LONDON, ENGLAND - DECEMBER 29:  David Luiz of Chelsea salutes the home fans following their team's victory during the Barclays Premier League match between Chelsea and Liverpool at Stamford Bridge on December 29, 2013 in London, England.  (Photo by Julian Finney/Getty Images)
Julian Finney/Getty Images
Hemant DuaCorrespondent IIDecember 3, 2016

Chelsea ran out 2-1 winners over title challengers Liverpool when the Reds visited Stamford Bridge on Sunday, and David Luiz has good reason to be satisfied with the part he played in his side's triumph.

Brazil international Luiz started the game alongside Frank Lampard in the double pivot of manager Jose Mourinho's favored 4-2-3-1 formation.

It had been a while since Luiz had played in midfield. In fact, the last time the 26-year-old featured there, a certain Rafael Benitez was the occupant of the Chelsea managerial hot-seat.

To get the better of in-form Liverpool, it was necessary to shackle the attacking quartet of Luis Suarez, Jordan Henderson, Raheem Sterling and Philippe Coutinho. Achieving the same without the suspended Ramires was going to be an uphill task, but Luiz, a center-back by trade, delivered.

 

FourFourTwo Stats Zone

Sunday's game again demonstrated that the Brazilian is more at home when deployed in midfield than when he starts in defense. Of course, positioned there, he's less likely to have to pay a hefty price for a lapse in concentration, something he's prone to.

His ability when in possession makes him a real asset in the double pivot, and he moves the ball around faster than any of Lampard, John Obi Mikel and Michael Essien.

Meanwhile, Ramires, for all his graft and combativeness, doesn't have the ability to pick out quality passes quite like compatriot Luiz.

Chelsea's second goal is a case in point, as the man nicknamed Sideshow Bob played a clever dinked pass to Cesar Azplicueta on the right in the buildup.

Playing with a sitting midfielder like him has its advantages, as Luiz's presence meant the home side played with greater tempo going forward, even though the former Benfica man only managed a 73% pass success rate on the day.

It's not just about the man's on-the-ball proficiency, though.
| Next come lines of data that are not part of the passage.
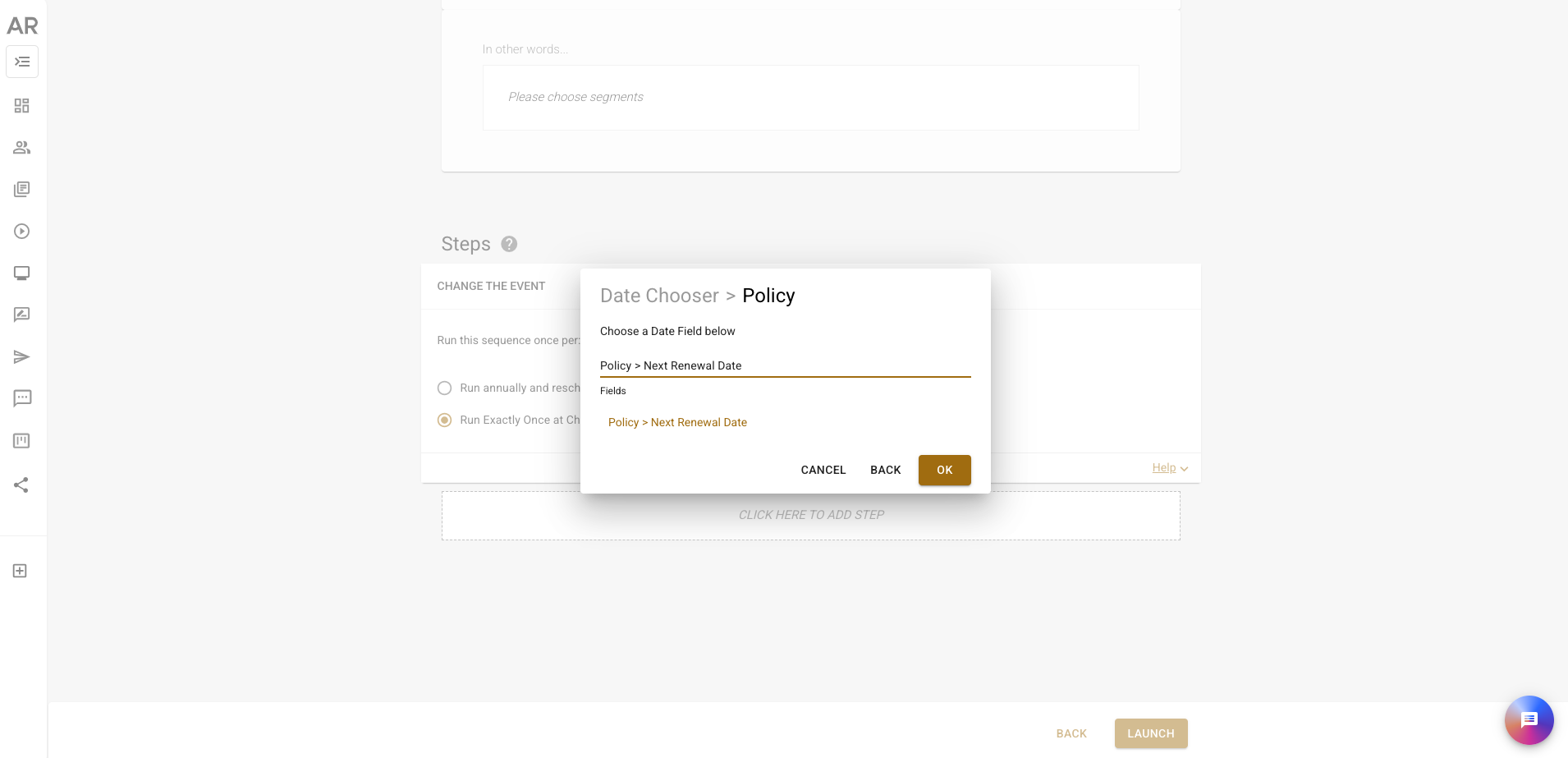Select Run Exactly Once radio button
1568x758 pixels.
click(x=445, y=420)
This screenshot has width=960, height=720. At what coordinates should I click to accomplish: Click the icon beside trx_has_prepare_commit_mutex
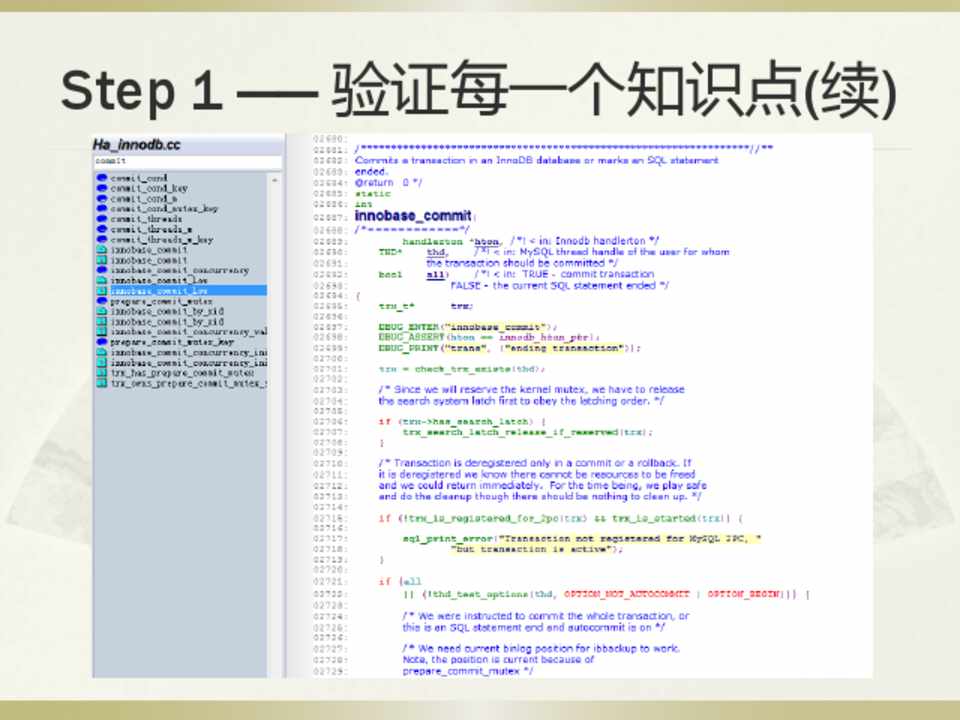pyautogui.click(x=101, y=373)
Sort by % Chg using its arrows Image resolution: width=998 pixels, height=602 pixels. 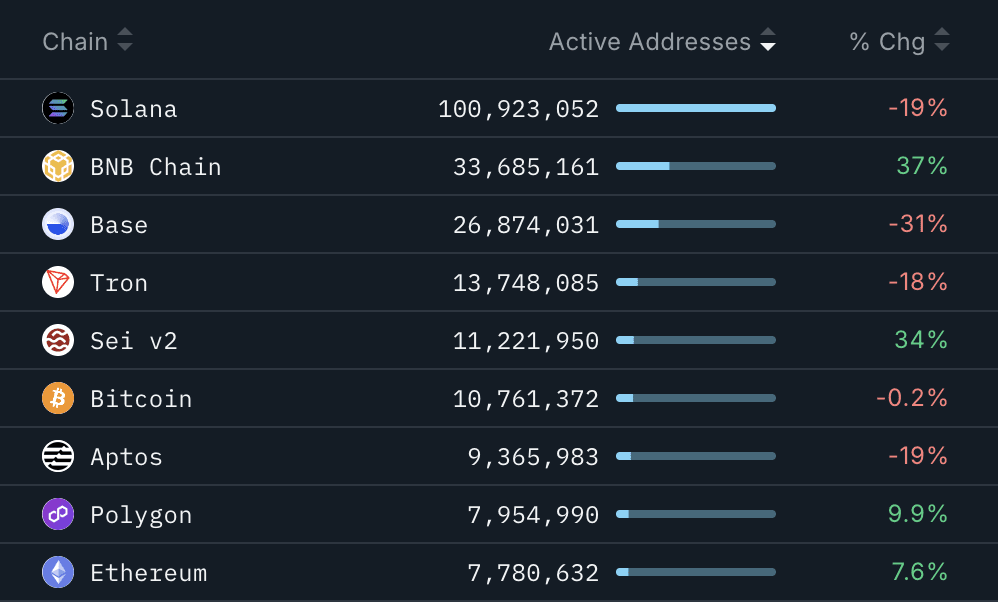click(x=942, y=39)
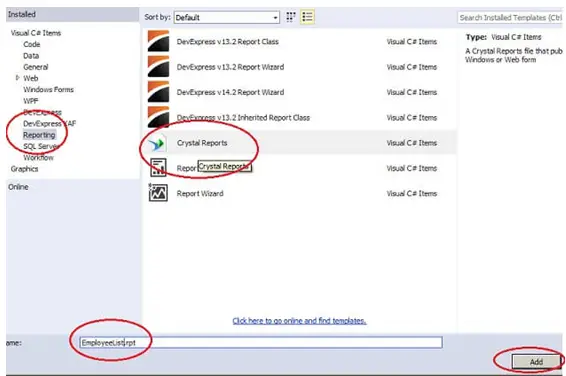
Task: Follow the go online and find templates link
Action: click(299, 321)
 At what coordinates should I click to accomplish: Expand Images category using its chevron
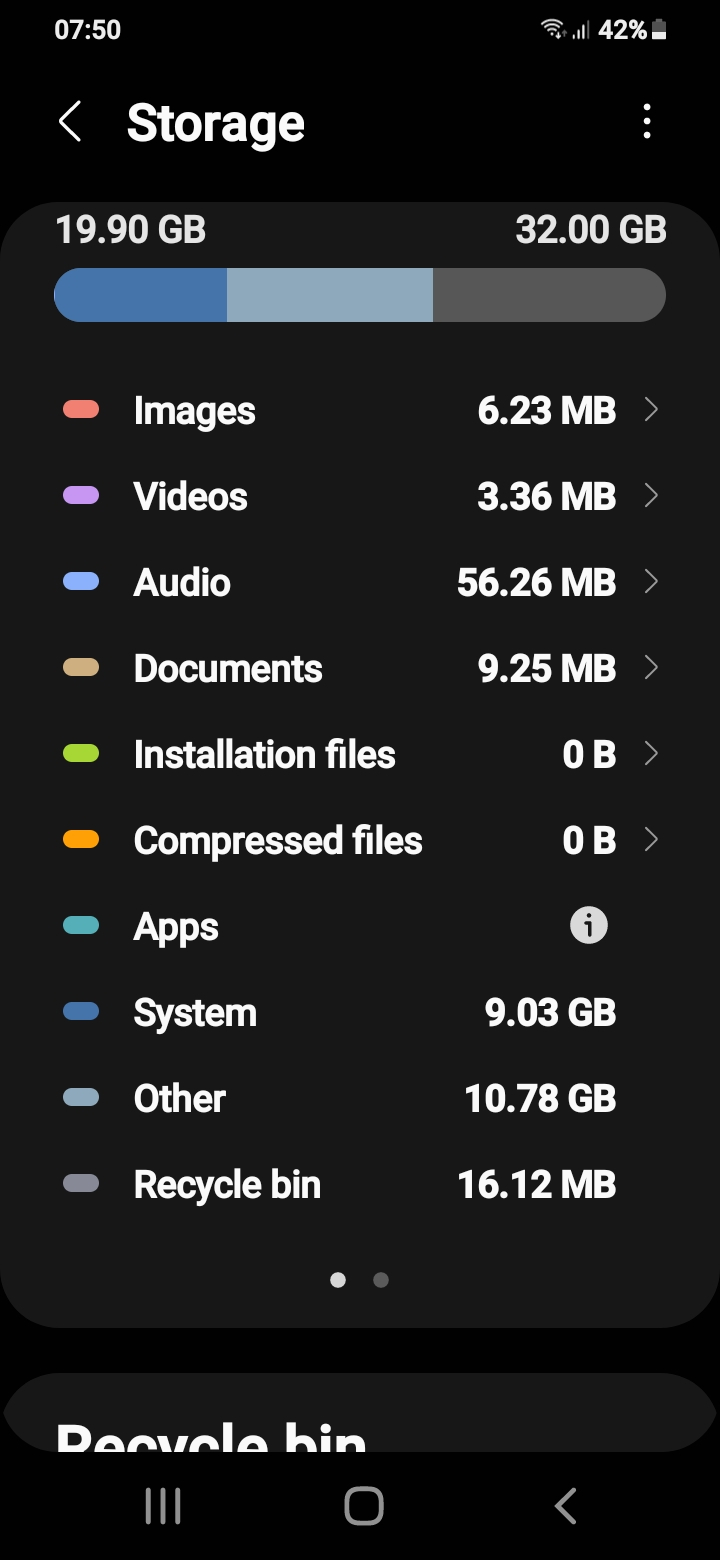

His mobility is a big plus too.

 

Squawka

When you're a holding midfielder for a title-chasing club, defensive duties and positional sense are paramount too. In the Liverpool game, there were occasions when Luiz bombed forward, leaving space for the opposition to hurt Chelsea on the break.

By and large, though, he was disciplined, and didn't go wandering out of position too frequently. He recorded three clearances and five ball recoveries.

Going by the evidence of the second half at the Bridge, John Obi Mikel is arguably the best partner for the fuzzy-haired Luiz. The pairing utilized in the double pivot depends on the nature of the opposition and will vary from game to game.

However, there will be matches where Chelsea need a ball-playing midfielder who can up the intensity of play; Luiz, on the back of yesterday's performance, has to be the prime candidate.